Microscope images of biopsy samples of cervical precancers conventionally discriminated by histopathology, the current “gold standard” for cancer detection, showed that their correlation properties are segregated into different classes. The correlation domains clearly indicate increasing cellular clustering in different grades of precancer compared with their normal counterparts. This trend indicates the probability of pixel distribution of the corresponding tissue images. Because the cell density is not uniform in the higher grades, the skewness (asymmetry of a distribution), kurtosis (sharpness of a distribution), entropy (randomness), and standard deviation are affected. A combination of these parameters effectively improves the diagnosis and quantitatively classifies the normal and all the three grades of precancerous cervical tissue sections significantly. Thus, the statistical analysis of microscope images is a promising approach for early stage tumor detection and quantitative classification of precancerous grades; this can effectively supplement the qualitative analysis by the pathologist.

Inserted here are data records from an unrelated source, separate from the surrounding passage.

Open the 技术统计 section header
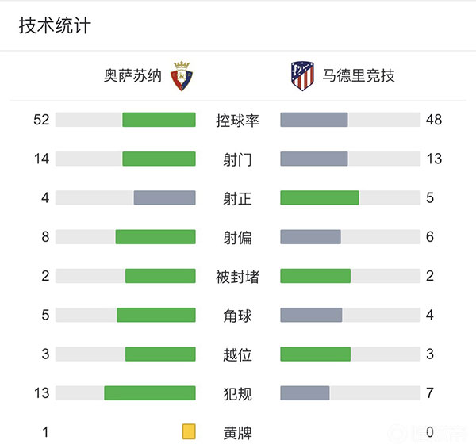476x448 pixels. pos(55,26)
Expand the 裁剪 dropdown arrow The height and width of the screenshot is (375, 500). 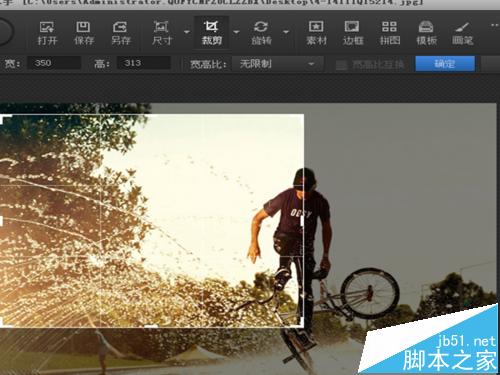(x=236, y=32)
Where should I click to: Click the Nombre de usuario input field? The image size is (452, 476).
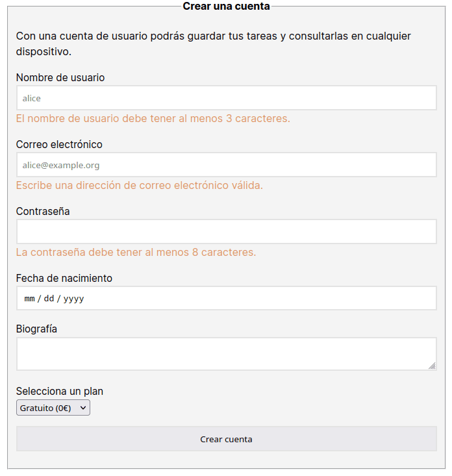click(226, 98)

Study and Discrimination of Human Cervical Tissue Images through Multifractal Analysis

We report here a study of confocal microscope images to classify cervical precancers by a multifractal analysis. This study is performed using an inverted confocal microscope with laser scanning fluorescence imaging. The periodic structure of collagen present in the stromal region of cervical tissue gets disordered with progress in grade of dysplasia. This disorder is investigated through the β-exponent of a Discrete Fourier Transform (DFT) of the confocal images, enabling us to discriminate between the lowest and highest grades of dysplasia in human cervical tissue sections. The Holder exponent from 2D images further classifies various grades of dysplasia from normal tissue sections though Gd3 and Gd1 are indistinguishable. DFT however, clearly distinguishes Gd3 from Gd1. In addition to stromal images, epithelial images were also investigated for better classification. The cellular density of epithelium increases with depth for various grades of dysplasia and is not uniform. The Holder exponent, which measures multifractality, is higher for dysplastic tissue sections than for normal ones because of the above morphological differences. Extraction of subtle fluctuations from optical images through multifractal studies promise to be a powerful diagnostic technique.

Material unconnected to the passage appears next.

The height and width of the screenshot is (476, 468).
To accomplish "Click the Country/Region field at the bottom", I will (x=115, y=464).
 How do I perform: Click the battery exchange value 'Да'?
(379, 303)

PCA based polarized fluorescence study for detecting human cervical dysplasia

The two highest principal components of fluorescence spectra in visible region obtained, using Xenon lamp as an excitation source of normal and dysplastic human cervical tissues are analyzed using scatter plots and probability density functions. These yield significant differences between the tissue types.

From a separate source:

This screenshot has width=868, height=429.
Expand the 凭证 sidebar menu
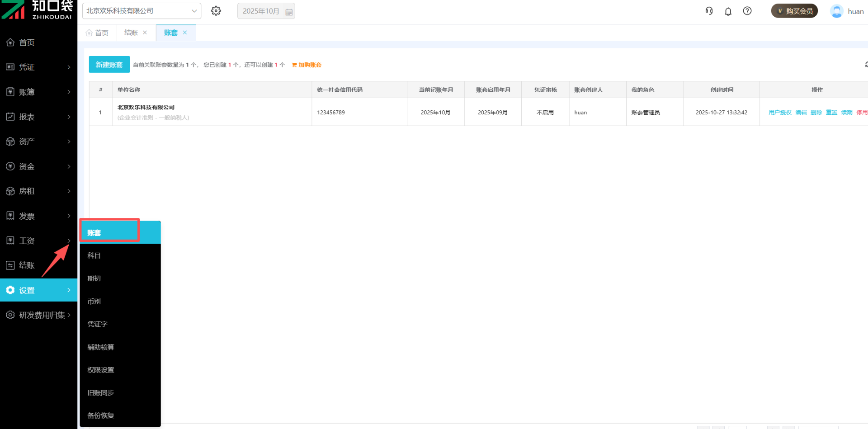pyautogui.click(x=38, y=67)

Grading of Cervical Intraepithelial Neoplasia Using Spatial Frequency for Optical Histology

It is important to detect cervical dysplasia, Cervical Intraepithelial Neoplasia (CIN). CIN is the potentially premalignant and abnormal squamous cells on surface of cervix. In this study, the spatial frequency spectra of pre-cancer cervical tissues are used to detect differences among different grades of human cervical tissues. Seven sets of thick tissue sections of human cervix of normal, CIN 1, CIN 2, and CIN 3 tissues are studied. The confocal microscope images of the stromal region of normal and CIN human tissues were analyzed using Fast Fourier Transform (FFT) to generate the spatial spectra. It is observed that higher frequency components exist in CIN tissues than those in normal tissue, as well as those in higher grade CIN tissue than those in lower grade CIN tissue. The width of the spatial frequency of different types of tissues is used to create a criterion for CIN grading by training a support vector machine (SVM) classifier. The results show that the randomness of tissue structures from normal to different stages of precancer in cervical tissue can be recognized by fingerprints of the spatial frequency. The efficacy of spatial frequency analysis for CIN grading is evaluated as excellent since high AUC (area under the ROC curve), sensitivity and specificity are obtained by the statistics study. This works lays the foundation of using spatial frequency spectra for a histology evaluation.